(1) Any first party claimant to a policy of insurance who is unreasonably denied a claim for coverage or payment of benefits by an insurer may bring an action in the superior court of this state to recover the actual damages sustained, together with the costs of the action, including reasonable attorneys’ fees and litigation costs, as set forth in subsection (3) of this section.
(2) The superior court may, after finding that an insurer has acted unreasonably in denying a claim for coverage or payment of benefits or has violated a rule in subsection (5) of this section, increase the total award of damages to an amount not to exceed three times the actual damages.
(3) The superior court shall, after a finding of unreasonable denial of a claim for coverage or payment of benefits, or after a finding of a violation of a rule in subsection (5) of this section, award reasonable attorneys’ fees and actual and statutory litigation costs, including expert witness fees, to the first party claimant of an insurance contract who is the prevailing party in such an action.
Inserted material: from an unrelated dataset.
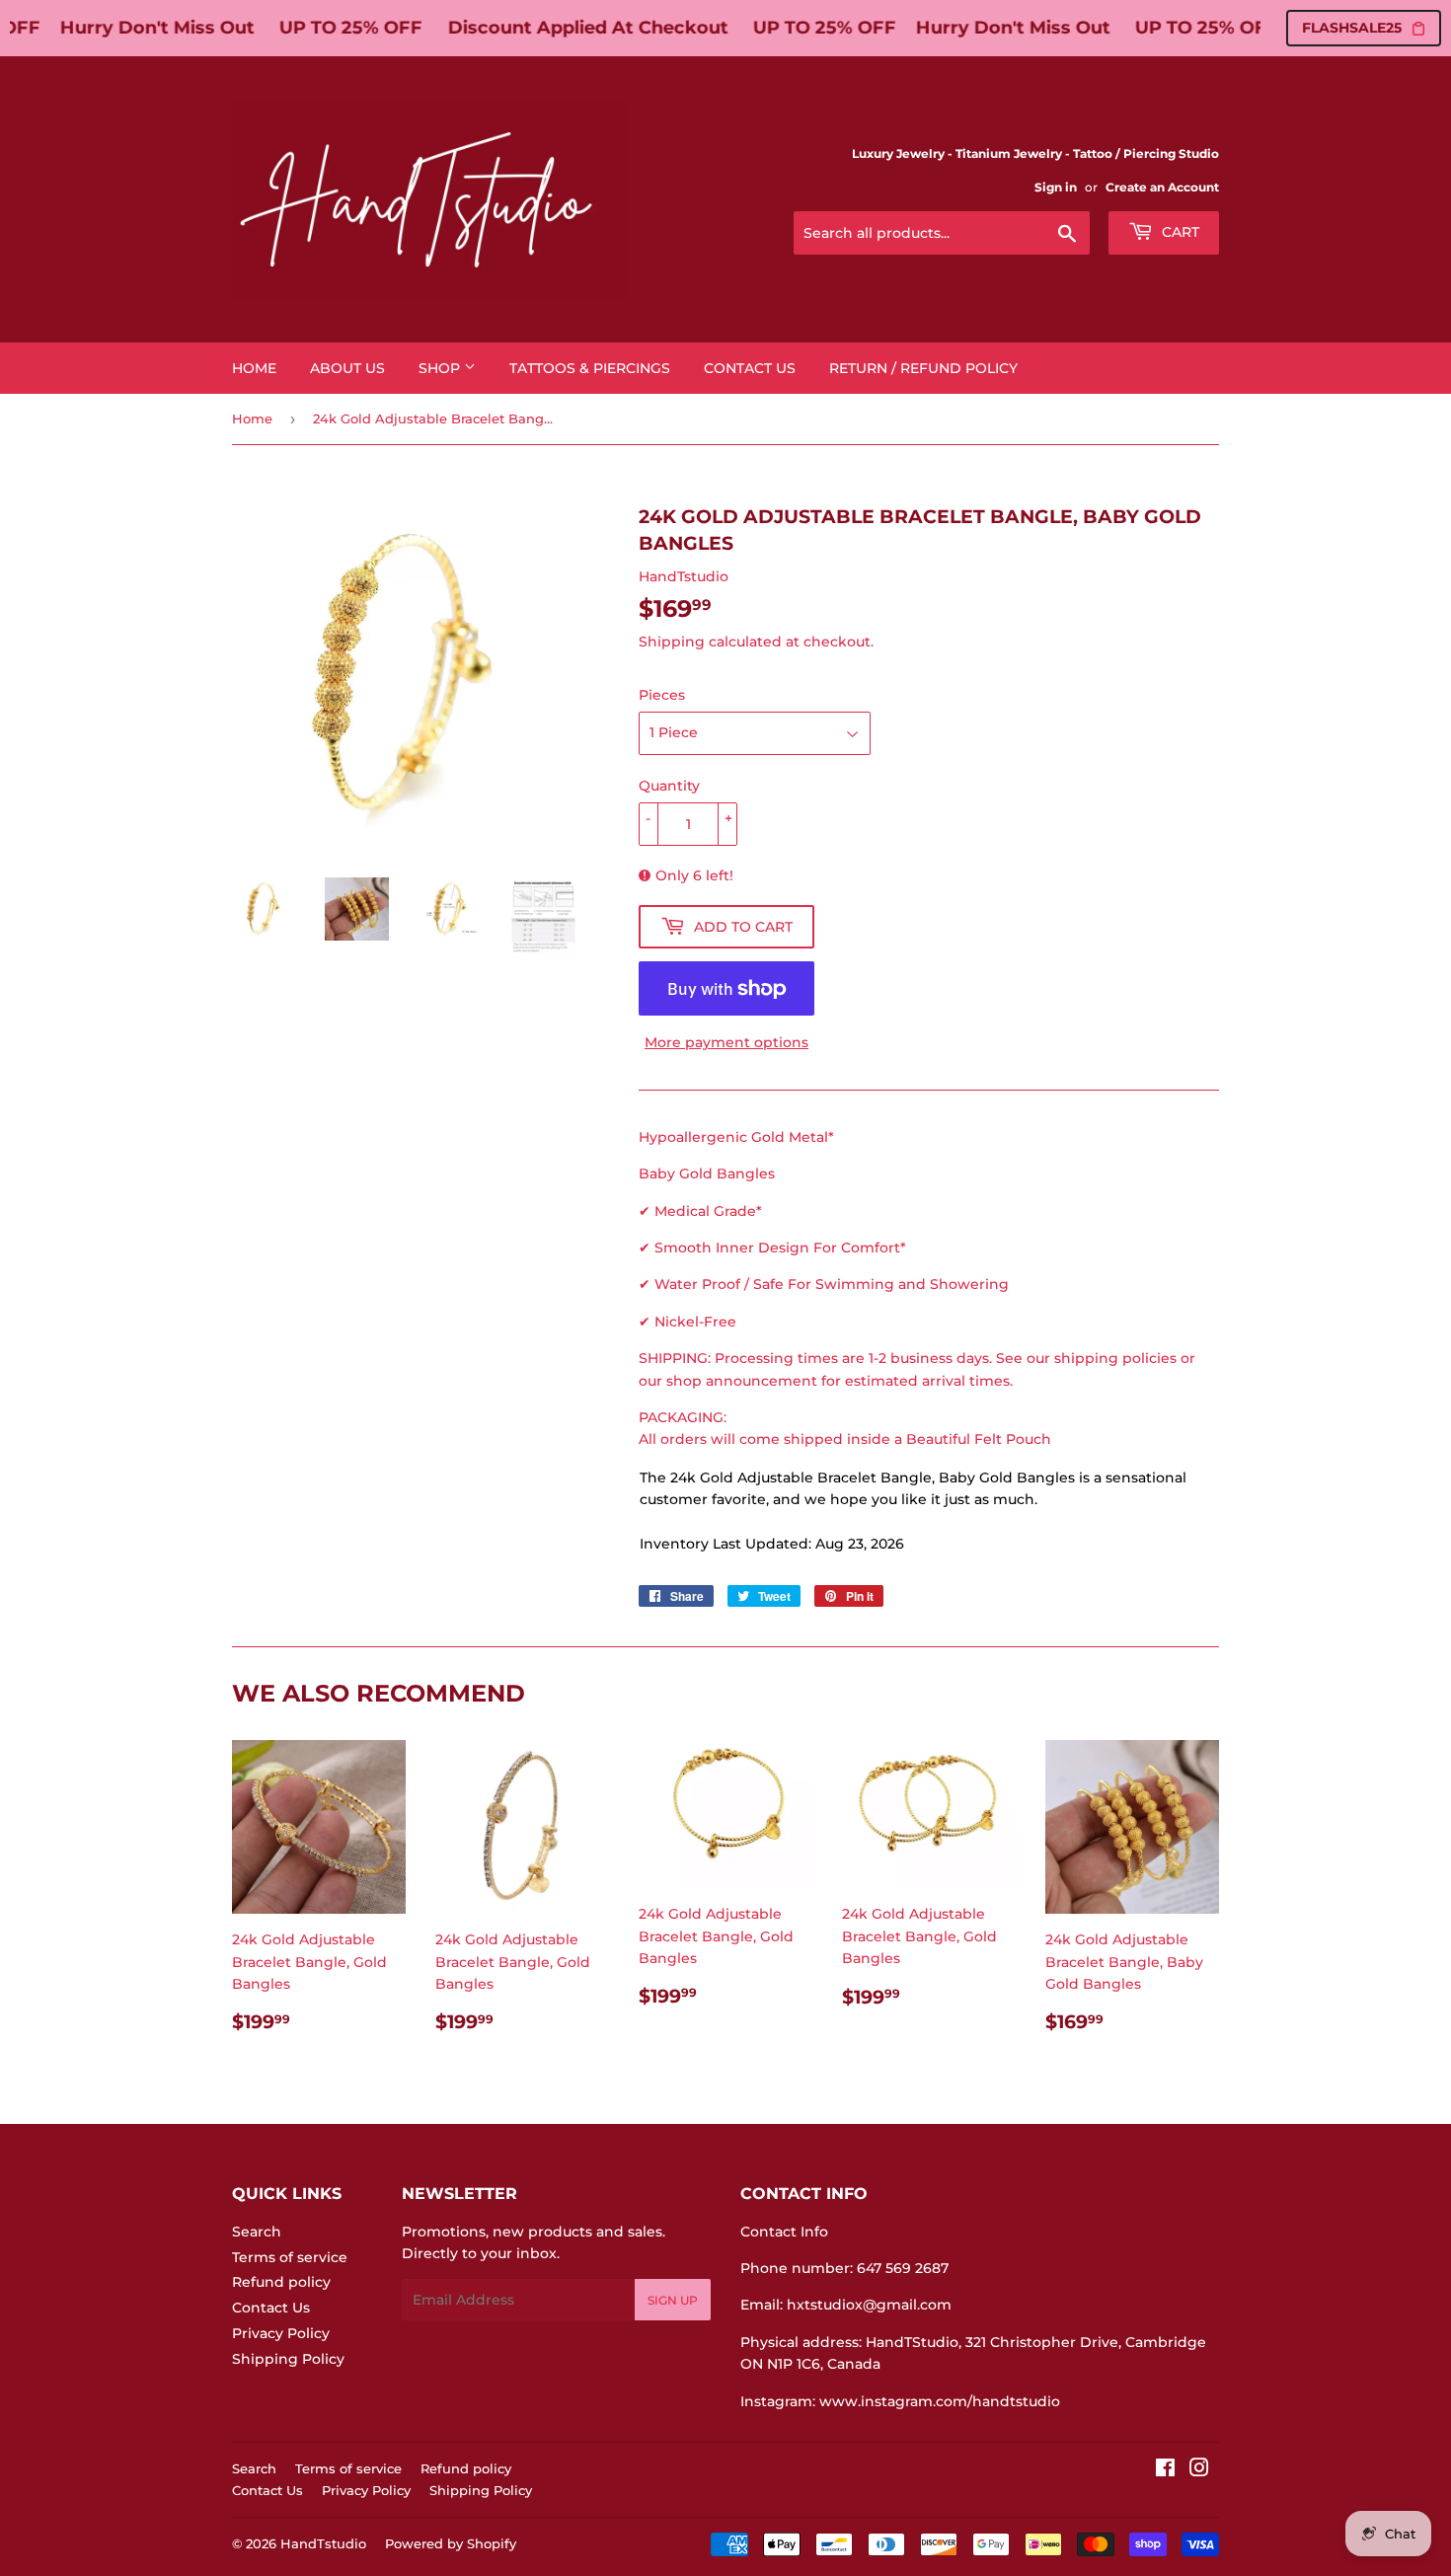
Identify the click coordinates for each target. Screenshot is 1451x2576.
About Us (347, 368)
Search (256, 2231)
(4) “First party claimant” means an individual, corporation, association, partnership, or other legal entity asserting a right to payment as a covered person under an insurance policy or insurance contract arising out of the occurrence of the contingency or loss covered by such a policy or contract.
(5) A violation of any of the following is a violation for the purposes of subsections (2) and (3) of this section:
(a) WAC 284-30-330, captioned “specific unfair claims settlement practices defined”;
(b) WAC 284-30-350, captioned “misrepresentation of policy provisions”;
(c) WAC 284-30-360, captioned “failure to acknowledge pertinent communications”;
(d) WAC 284-30-370, captioned “standards for prompt investigation of claims”;
(e) WAC 284-30-380, captioned “standards for prompt, fair and equitable settlements applicable to all insurers”; or
(f) An unfair claims settlement practice rule adopted under RCW 48.30.010 by the insurance commissioner intending to implement this section. The rule must be codified in chapter 284-30 of the Washington Administrative Code.
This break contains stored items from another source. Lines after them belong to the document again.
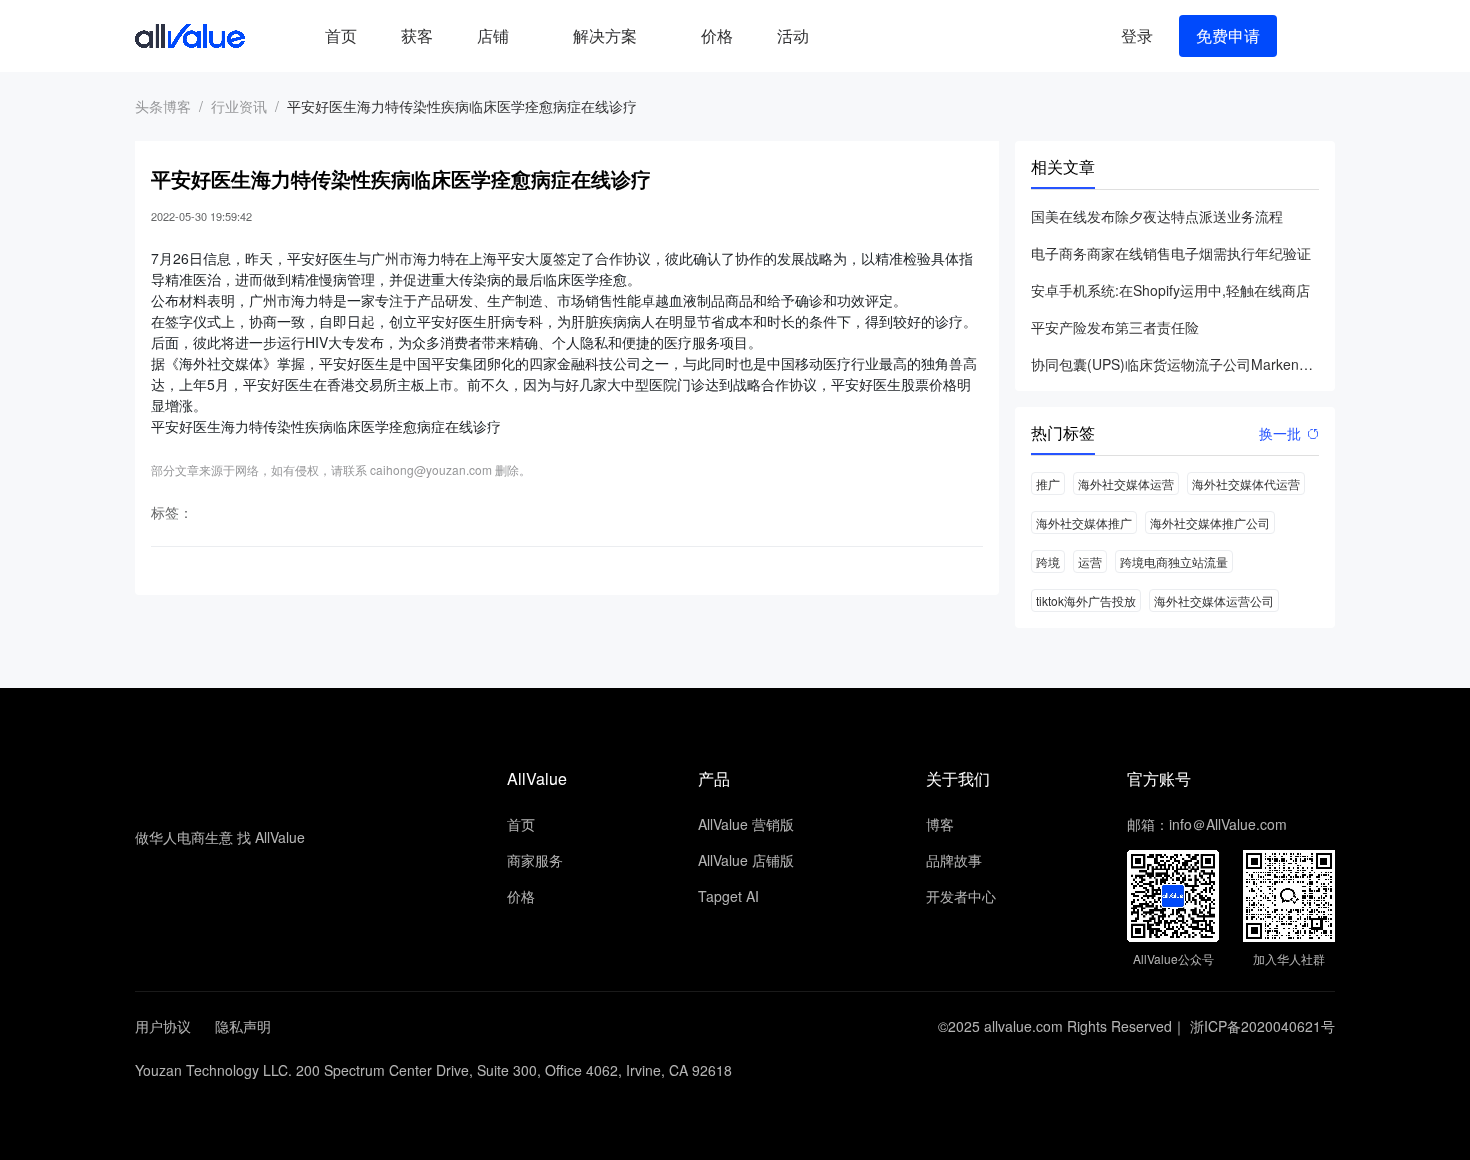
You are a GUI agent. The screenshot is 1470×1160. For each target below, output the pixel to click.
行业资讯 (239, 106)
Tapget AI (728, 896)
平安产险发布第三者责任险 (1115, 327)
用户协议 (163, 1026)
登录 (1137, 35)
(6) This section does not limit a court’s existing ability to make any other determination regarding an action for an unfair or deceptive practice of an insurer or provide for any other remedy that is available at law.
(7) This section does not apply to a health plan offered by a health carrier. “Health plan” has the same meaning as in RCW 48.43.005. “Health carrier” has the same meaning as in RCW 48.43.005.
(a) Twenty days prior to filing an action based on this section, a first party claimant must provide written notice of the basis for the cause of action to the insurer and office of the insurance commissioner. Notice may be provided by regular mail, registered mail, or certified mail with return receipt requested. Proof of notice by mail may be made in the same manner as prescribed by court rule or statute for proof of service by mail. The insurer and insurance commissioner are deemed to have received notice three business days after the notice is mailed.
(b) If the insurer fails to resolve the basis for the action within the twenty-day period after the written notice by the first party claimant, the first party claimant may bring the action without any further notice.
(c) The first party claimant may bring an action after the required period of time in (a) of this subsection has elapsed.
(d) If a written notice of claim is served under (a) of this subsection within the time prescribed for the filing of an action under this section, the statute of limitations for the action is tolled during the twenty-day period of time in (a) of this subsection.
[2007 c 498 § 3 (Referendum Measure No. 67, approved November 6, 2007).]
Short title—2007 c 498: “This act may be known and cited as the insurance fair conduct act.” [ 2007 c 498 § 1.]